--- STORED ROWS ---
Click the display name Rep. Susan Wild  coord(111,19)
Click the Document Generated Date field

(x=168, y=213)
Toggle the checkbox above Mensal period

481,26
---
Rewrite the items above, putting "Select" wherever "Click" appears and leaving everything else the same.

CORRECT RESULT:
Select the display name Rep. Susan Wild  coord(111,19)
Select the Document Generated Date field

(x=168, y=213)
Toggle the checkbox above Mensal period

481,26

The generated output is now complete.